Segment Open

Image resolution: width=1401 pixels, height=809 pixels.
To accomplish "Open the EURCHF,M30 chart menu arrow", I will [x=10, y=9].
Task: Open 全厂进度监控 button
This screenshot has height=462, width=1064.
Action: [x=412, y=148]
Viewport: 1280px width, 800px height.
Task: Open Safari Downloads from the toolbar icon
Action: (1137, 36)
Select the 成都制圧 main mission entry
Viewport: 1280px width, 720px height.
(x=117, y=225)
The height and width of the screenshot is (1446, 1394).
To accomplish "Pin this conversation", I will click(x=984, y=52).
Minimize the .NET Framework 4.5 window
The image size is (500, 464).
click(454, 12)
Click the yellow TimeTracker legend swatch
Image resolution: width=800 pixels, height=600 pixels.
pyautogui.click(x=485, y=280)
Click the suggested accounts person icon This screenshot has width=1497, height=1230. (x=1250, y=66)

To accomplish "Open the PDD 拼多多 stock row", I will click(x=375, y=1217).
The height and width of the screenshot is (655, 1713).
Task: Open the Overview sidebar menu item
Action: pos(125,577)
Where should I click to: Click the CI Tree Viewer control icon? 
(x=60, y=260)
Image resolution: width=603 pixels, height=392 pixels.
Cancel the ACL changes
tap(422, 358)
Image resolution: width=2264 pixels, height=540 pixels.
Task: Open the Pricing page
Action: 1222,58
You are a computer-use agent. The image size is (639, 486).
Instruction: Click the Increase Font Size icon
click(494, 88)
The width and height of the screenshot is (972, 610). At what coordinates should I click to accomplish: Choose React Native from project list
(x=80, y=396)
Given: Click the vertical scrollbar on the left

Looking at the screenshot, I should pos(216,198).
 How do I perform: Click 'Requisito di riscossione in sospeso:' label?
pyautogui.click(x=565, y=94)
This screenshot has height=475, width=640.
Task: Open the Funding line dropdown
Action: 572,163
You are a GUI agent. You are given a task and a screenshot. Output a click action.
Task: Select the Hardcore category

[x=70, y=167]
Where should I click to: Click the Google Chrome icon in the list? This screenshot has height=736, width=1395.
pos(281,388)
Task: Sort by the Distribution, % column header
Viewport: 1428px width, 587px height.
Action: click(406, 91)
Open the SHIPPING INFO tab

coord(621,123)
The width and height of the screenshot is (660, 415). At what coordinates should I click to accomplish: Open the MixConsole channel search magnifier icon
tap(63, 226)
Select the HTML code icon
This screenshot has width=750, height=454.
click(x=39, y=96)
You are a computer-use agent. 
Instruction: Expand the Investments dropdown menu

Segment Closed

WHAT IS EXPECTED: Repeat the entries above exactly, beginning at their first line and ending with the line that contains "The height and width of the screenshot is (1446, 1394).", with nothing added.

ANSWER BELOW:
Image resolution: width=1401 pixels, height=809 pixels.
To accomplish "Open the EURCHF,M30 chart menu arrow", I will [x=10, y=9].
Task: Open 全厂进度监控 button
This screenshot has height=462, width=1064.
Action: [x=412, y=148]
Viewport: 1280px width, 800px height.
Task: Open Safari Downloads from the toolbar icon
Action: (1137, 36)
Select the 成都制圧 main mission entry
Viewport: 1280px width, 720px height.
(x=117, y=225)
The height and width of the screenshot is (1446, 1394).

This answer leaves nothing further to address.